Since the sequence can be derived by using any
structuring element, it is necessary to estimate the
appropriate primitive that is a really typical
representative of the grains. We employ an idea that
the structuring element yielding the simplest grain
arrangement is the best estimate of the primitive,
similarly to the principle of minimum description
length (MDL). The simple arrangement locates a few
number of large magnifications for the expression of a
large part of the texture image, contrarily to the
arrangement of a large number of small-size
magnifications. We derive the estimate by finding the
structuring element minimizing the integral of 1 −
F(r), where F(r) is the size distribution function with
respect to size r. The function 1 − F(r) is 0 for r = 0
and monotonically increasing, and 1 for the maximum
size required to compose the texture by the
magnification of this size. Consequently, if the
integral of 1−F(r) is minimized as illustrated in Fig. 9,
the sizes of employed magnifications concentrate to
relatively large sizes, and the structuring element in
this case expresses the texture using the largest
possible magnifications. We regard this structuring
element as the estimate of primitive.
We estimate the gray scale structuring element in
two steps: the shape of structuring element is
estimated by the above method in the first step, and
the gray scale value at each pixel in the primitive
estimated in the first step is then estimated. However,
if the above method is applied to the gray scale
estimation, the estimate often has a small number of
high-value pixel and other pixels whose values are
almost zero. This is because the umbra of any object
can be composed by arranging the umbra of one-pixel
structuring element, as illustrated in Fig. 10. This is
absolutely not a desired estimate. Thus we modify the
above method, and minimize 1 − F(1), i. e. the
residual area of XB instead of the above method. In
this case, the composition by this structuring element
and its magnification is the most admissible when the
residual area is the minimum, since the residual region
cannot be composed of even the smallest
magnification.
The exploration of the structuring element can be
performed by the simulated annealing, which iterates a
modification of the structuring element and find the
best estimate minimizing the evaluation function
described in the above [21].
Fig. 9. Function 1 − F(r). Size r is actually discrete for digital
images.(a)Function and its integral. (b) Minimization of the integral.

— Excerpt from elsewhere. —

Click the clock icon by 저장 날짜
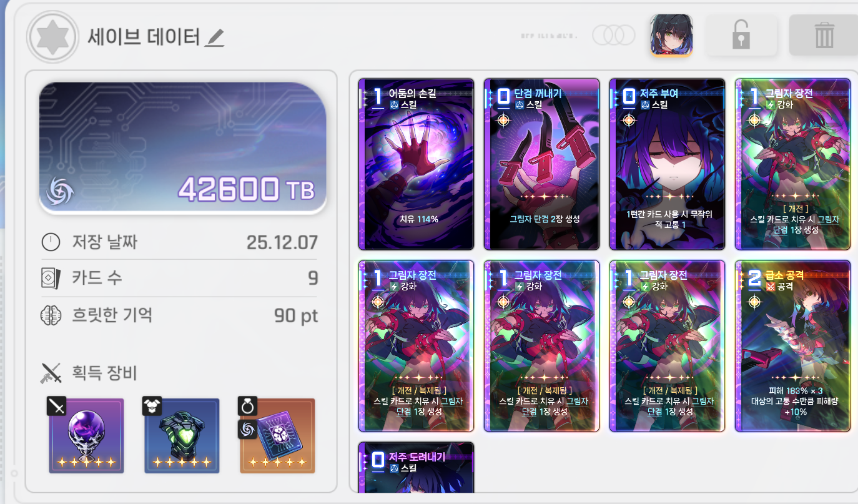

Fig. 10. Any object can be composed by arranging one-pixel
structuring element.
4.2.2. Experimental results: Figures 11 and 12
show the example experimental results of noise
removal using the estimated primitives as the
structuring elements. All images contains 64×64 8-bit
gray scale pixels. In each example, the gray scale
primitive shown in (b) is estimated for the example
image (a). Each small square in (b) corresponds to one
pixel in the primitive, and the shape is expressed by
the arrangement of white squares. The primitive is
explored from connected figures of nine pixels within
5 × 5-pixel square. The gray scale value is explored by
setting the initial pixel value to 50 and modifying the
value in the range of 0 to 100.
The opening using the primitive (b) as the
structuring element is performed on the corrupted
image (c). This image is generated by adding a
uniformly distributed random value, which is in the
range between 0 and 255, to 1000 randomly selected
pixels of an image extracted from an image which is a
different realization of the same texture as (a).
Opening eliminates brighter peaks of small extent, so
that this kind of noise is employed for this experiment.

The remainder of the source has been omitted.